Lembrando que o autismo não é uma doença, é um transtorno, e até pode ser chamado de síndrome por envolver comportamentos específicos. Por não ser doença não há uma cura e a criança já nasce com esta condição. Atualmente se tem uma estimativa de uma a cada 68 crianças com autismo, sendo os mais acometidos os meninos, um a cada quatro.
A importância do envolvimento
Juliana ainda considera importante destacar que muitas vezes os pais se mostram resistentes as mudanças indicadas pelos profissionais, sejam estas no trato comportamental ou o uso de medicamentos para auxílio do tratamento. "A não aceitação das indicações não só prejudica o trabalho a ser desenvolvido como impede a criança de adquirir as habilidades necessárias para o aprimoramento da linguagem e da interação social.

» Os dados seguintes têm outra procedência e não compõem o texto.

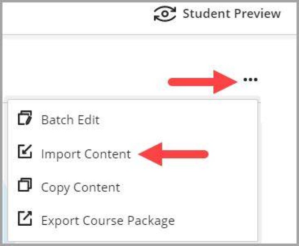
Task: Click the word Export in the last entry
Action: coord(60,221)
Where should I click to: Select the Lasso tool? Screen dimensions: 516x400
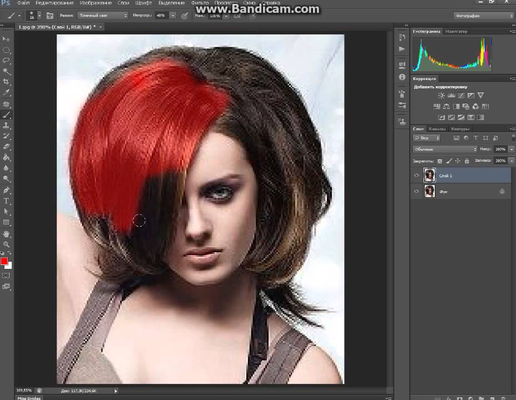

Mesmo sendo crianças, todo tratamento indicado deve ser seguido, pois só assim será possível adequar os comportamentos e facilitar o desenvolvimento. E lembrando novamente, todo autismo precisa de um plano de tratamento terapêutico, rotinas estabelecidas, aprimoramento das funções cognitivas, estimulação da linguagem, estimulação pedagógica, acompanhamento psicológico e tratamento médico", orienta.
A psicóloga ainda alerta que se deve tomar cuidado na busca por tratamentos milagrosos e que prometem a cura, a família precisa permanecer com olhar voltado ao que realmente se esta comprovado cientificamente. "O tratamento tardio ou a não aceitação das propostas indicadas não irão contribuir para o desenvolvimento deste indivíduo. Portanto, não haja sozinho, busque e aceite as intervenções", reforça.